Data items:
>> BEGIN
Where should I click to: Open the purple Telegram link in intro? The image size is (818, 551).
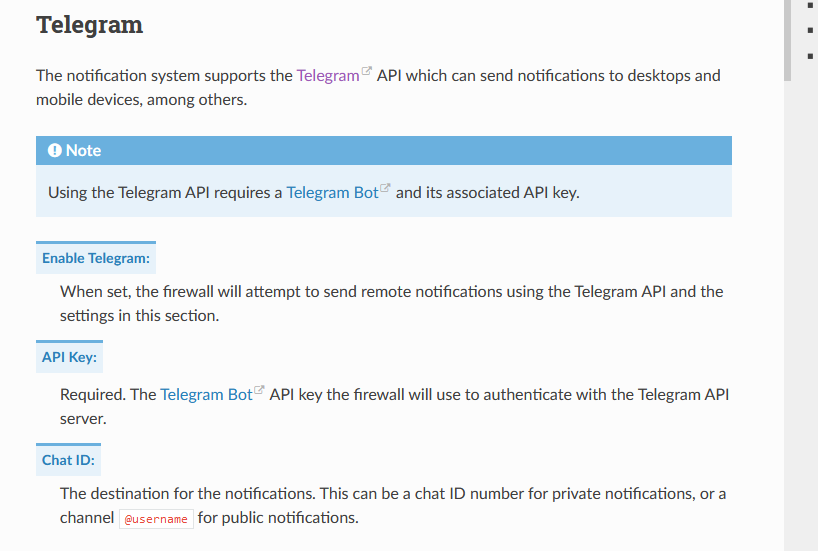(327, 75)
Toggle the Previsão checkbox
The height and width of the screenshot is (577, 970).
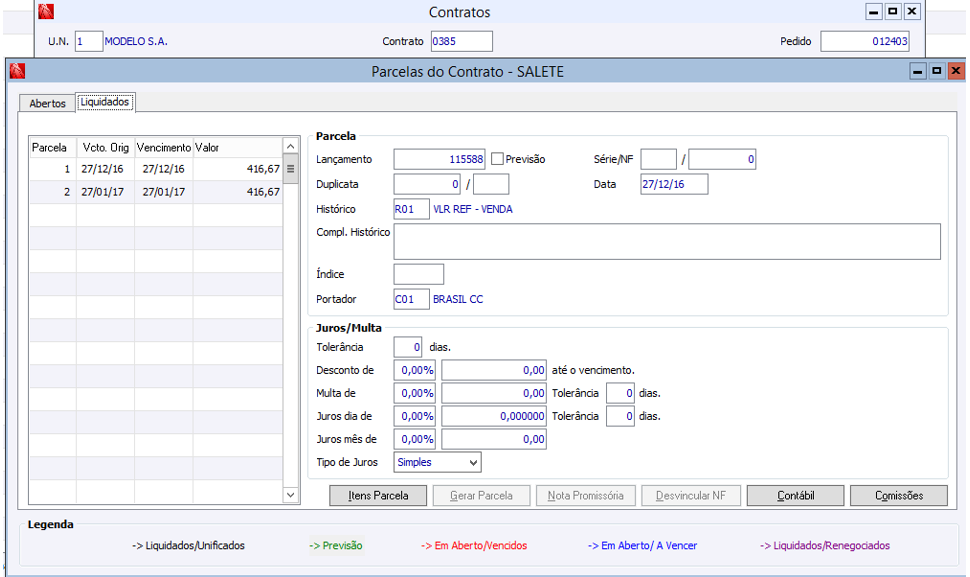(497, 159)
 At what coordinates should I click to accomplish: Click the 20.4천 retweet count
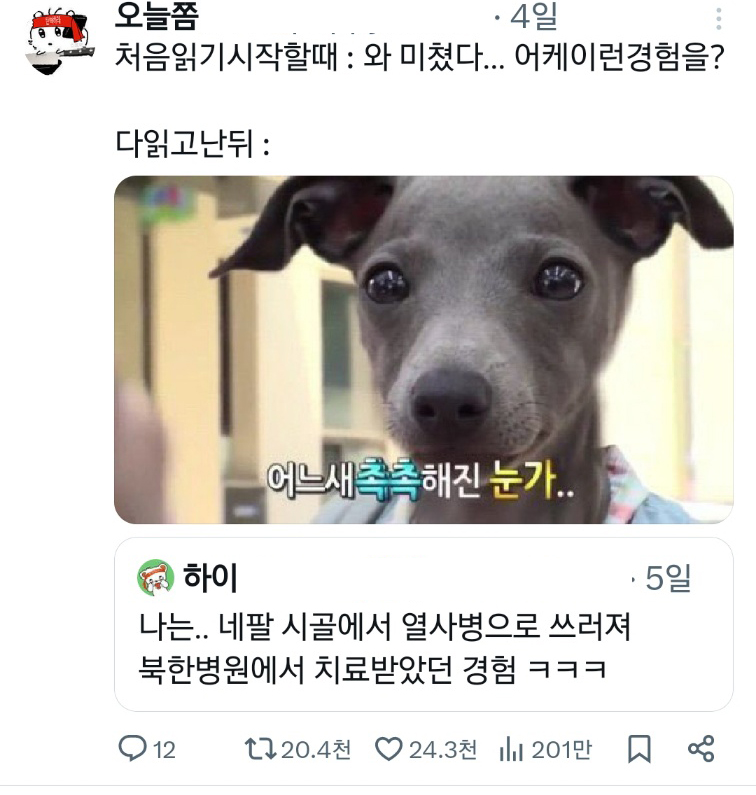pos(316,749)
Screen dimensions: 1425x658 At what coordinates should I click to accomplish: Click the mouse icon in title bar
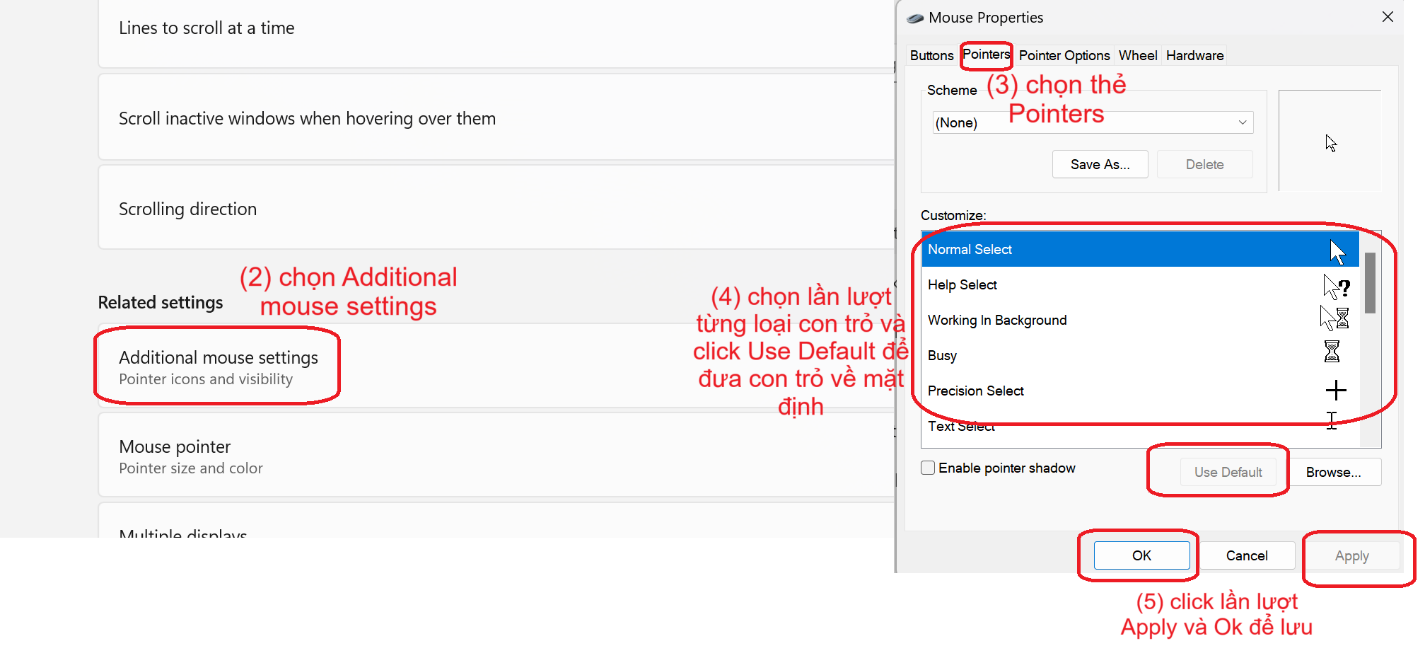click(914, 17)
>> END
What you should do: Rewrite the records from the line containing "Toggle the Previsão checkbox" through the end of the records, both ends included and requests kept, scaling every click coordinate in the answers by 1.95 and rounding to whole numbers with halves rounded up. Leave the pictures out.

Full answer:
Toggle the Previsão checkbox
The height and width of the screenshot is (577, 970).
(969, 310)
 At what coordinates should I click to accomplish: Click the 20.4천 retweet count
pos(616,1461)
Screen dimensions: 1425x658 At what coordinates should I click to accomplish: Click the mouse icon in title bar
click(1782, 33)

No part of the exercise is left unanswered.